Until you said this above, the rest of what you have said indicates: YOU ARE NOT READY FOR A RELATIONSHIP.

 

Just like you keep making excuses for yourself at some point when entrenched in one. It sounds like you are conflicted now which may mean you're turning the corner to being ready. Your mind is giving you conflicted messages because that's exactly where you are mentally. Sounds normal for a 25 year old guy. Don't force it. Go super slow when you start one up.

 

I know you said sex wasn't the only thing that mattered but you focused on it so much in your posts that I have to think you're not being honest with yourself. That could be overshadowing how you think and act and what your real motives are. And the source of internal conflict.

 

Same with getting jacked up.

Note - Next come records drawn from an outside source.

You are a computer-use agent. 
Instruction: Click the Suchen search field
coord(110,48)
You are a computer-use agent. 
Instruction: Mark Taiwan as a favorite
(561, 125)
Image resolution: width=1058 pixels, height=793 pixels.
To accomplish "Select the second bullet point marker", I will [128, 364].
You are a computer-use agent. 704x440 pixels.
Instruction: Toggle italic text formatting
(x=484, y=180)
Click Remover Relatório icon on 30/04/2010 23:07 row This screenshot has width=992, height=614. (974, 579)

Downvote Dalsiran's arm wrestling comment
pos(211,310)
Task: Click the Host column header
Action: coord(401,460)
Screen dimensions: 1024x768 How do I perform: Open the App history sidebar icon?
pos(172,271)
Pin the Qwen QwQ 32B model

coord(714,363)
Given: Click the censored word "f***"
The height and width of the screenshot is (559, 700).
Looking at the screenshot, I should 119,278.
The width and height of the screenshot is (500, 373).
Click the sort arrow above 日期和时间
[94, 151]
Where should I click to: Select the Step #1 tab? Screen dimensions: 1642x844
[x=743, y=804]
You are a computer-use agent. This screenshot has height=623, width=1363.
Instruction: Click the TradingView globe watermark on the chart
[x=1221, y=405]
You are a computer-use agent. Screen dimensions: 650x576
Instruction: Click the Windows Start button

Good for you but just tip of iceberg as far as being relationship material. You may have to work on yourself and know yourself better to attract the right person for you and be happy with what you get.

 

BTW, recognizing all of what you said and posting or dealing with it is a good first step in right direction. You may still come to the conclusion that you're not ready though. Explore it by working on yourself in some other ways too and dating with low expectations as far as relationship goes and just try to have fun and see where it takes you.

 

Good luck

Posted

What do you think women want to see in the guy they are dating?

  • Author
Posted

I personally think women look for a guy who is financially stable, educated mysterious. Buff or at least athletic non smoker and great sex. Confidence and looks, good hygene. It seems like a lot of things. But I'm trying to get all these traits on myself soon. Maybe some hobbies smile more be humorous I've done so many things to cut my dopamine discharge in my head. For example masterbation and smoking. 2 things that give off a dopamine discharge. There's obviously many positives that come out of stopping these 2 things but the biggest reason for quitting was do I can get my dopamine discharge from things I do in life. In hopes that it would make me more fun of a person. Getting dopamine from physical activities and human interaction.

×
×
  • Create New...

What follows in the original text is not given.